North Korean attackers target security researchers
Google’s Threat Analysis Group warned security researchers to watch out for unsolicited requests to collaborate on vulnerability research. Some cheeky North Korean actors have been sharing malicious Visual Studio Projects with exploit developers in western countries.
FSB warns Russia to expect retaliatory attacks
Russia’s Federal Security Bureau expects the United States and its allies to launch retaliatory strikes on Russia’s critical infrastructure in response to the HAND-WAVY RUSSIASTUFF shenanigans. The FSB ordered its National Coordination Center for Computer Incidents (NKTsKI) to warn critical information infrastructure operators to prepare for targeted cyber attacks.
Tesla’s DLP actually worked
Tesla filed a lawsuit against a former QA engineer that shifted 26,000 company documents, including snippets of Tesla’s proprietary code, into his personal DropBox when he was just three days into the job. According to Tesla’s complaint, company investigators had to confront the defendant over Microsoft Teams (thanks COVID-19). During this Teams meeting he was alleged to have deleted the DropBox app from his company-issued device, but didn’t realise that the file manager on the device still listed the files stored in his DropBox account.

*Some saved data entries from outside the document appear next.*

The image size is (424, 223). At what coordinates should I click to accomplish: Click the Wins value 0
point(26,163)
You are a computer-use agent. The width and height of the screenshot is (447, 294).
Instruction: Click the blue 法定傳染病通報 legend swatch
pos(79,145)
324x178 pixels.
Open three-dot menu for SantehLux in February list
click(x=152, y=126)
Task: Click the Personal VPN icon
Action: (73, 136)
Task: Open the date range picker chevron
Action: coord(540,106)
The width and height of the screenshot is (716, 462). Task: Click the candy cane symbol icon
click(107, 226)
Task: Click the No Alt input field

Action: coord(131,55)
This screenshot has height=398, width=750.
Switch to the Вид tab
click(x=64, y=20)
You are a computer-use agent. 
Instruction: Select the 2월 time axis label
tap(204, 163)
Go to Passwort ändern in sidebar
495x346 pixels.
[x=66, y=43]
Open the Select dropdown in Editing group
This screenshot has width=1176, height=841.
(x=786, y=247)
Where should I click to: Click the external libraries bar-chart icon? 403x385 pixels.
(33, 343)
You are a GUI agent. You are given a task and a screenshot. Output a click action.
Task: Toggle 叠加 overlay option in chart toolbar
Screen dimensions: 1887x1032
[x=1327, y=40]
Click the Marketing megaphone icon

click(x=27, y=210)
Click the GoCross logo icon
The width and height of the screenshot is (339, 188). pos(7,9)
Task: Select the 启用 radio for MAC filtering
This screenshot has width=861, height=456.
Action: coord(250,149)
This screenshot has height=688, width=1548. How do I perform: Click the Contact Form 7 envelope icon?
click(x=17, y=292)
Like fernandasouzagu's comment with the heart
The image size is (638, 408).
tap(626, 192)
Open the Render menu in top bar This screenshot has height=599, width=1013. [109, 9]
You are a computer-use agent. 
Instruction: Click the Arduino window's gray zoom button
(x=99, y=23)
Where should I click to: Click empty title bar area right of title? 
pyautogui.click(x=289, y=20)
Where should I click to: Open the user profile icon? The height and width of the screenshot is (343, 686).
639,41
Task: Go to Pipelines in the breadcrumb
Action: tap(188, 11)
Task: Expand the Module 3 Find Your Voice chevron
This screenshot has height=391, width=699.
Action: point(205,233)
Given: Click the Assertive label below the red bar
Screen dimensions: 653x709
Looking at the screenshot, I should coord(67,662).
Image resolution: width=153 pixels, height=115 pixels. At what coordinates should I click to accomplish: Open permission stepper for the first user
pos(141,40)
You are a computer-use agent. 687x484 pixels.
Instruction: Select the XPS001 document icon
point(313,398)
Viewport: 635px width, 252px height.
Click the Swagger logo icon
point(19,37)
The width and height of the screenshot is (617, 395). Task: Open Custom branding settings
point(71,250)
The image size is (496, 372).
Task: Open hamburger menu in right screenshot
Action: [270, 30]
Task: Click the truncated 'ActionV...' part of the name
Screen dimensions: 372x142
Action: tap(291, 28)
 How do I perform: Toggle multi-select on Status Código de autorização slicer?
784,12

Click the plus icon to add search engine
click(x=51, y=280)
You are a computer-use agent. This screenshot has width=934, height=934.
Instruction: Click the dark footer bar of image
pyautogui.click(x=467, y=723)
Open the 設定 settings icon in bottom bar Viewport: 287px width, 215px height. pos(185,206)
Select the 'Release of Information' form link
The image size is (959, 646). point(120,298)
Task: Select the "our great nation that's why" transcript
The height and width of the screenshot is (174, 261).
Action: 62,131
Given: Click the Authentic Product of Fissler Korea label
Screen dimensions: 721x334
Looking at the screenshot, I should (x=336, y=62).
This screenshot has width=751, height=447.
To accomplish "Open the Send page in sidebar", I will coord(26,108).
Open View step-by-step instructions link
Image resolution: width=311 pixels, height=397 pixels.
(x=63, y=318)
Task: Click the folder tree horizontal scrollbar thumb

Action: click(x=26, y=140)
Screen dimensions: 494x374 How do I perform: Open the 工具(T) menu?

Add “Zombie Flash” to the cyber lexicon
Lily Hay Newman at Wired wrote an entertaining piece about what happened in places where system administrators didn’t get the “Adobe Flash is dead’’ memo. The train scheduling system for a railway network in Dalian, China was reportedly offline for 20 hours after Adobe pressed the kill switch on Flash. It was restored with a pirated copy of Windows. Apple Daily reported that the disruption interrupted train services for most of the day, but this has since been debunked. Newman reports that Flash is likely to live on, unsupported and vulnerable, in many enterprise networks. Like this one, right here.
Creds from Nitro PDF breach offered at steep discount
Attackers that previously tried to sell 77m credentials stolen from Nitro Software have now dumped them in a forum, where they are available free of charge. The company said the creds were stolen from customers of its free/trial tier.
This week’s long read
Last week we missed a refreshingly cogent post by former NCSC CEO Ciaran Martin on how the United States should respond to HAND-WAVY RUSSIASTUFF. Martin argues that the pledge to “impose costs to deter adversaries’’ has grown into a meaningless catchphrase, especially when applied to state-backed adversaries. We agree: it’s the public policy equivalent of “we take the security of our customers seriously.” What sort of proportionate and legally justifiable measure would impose a cost that SVR couldn’t live with? Suggestions welcome.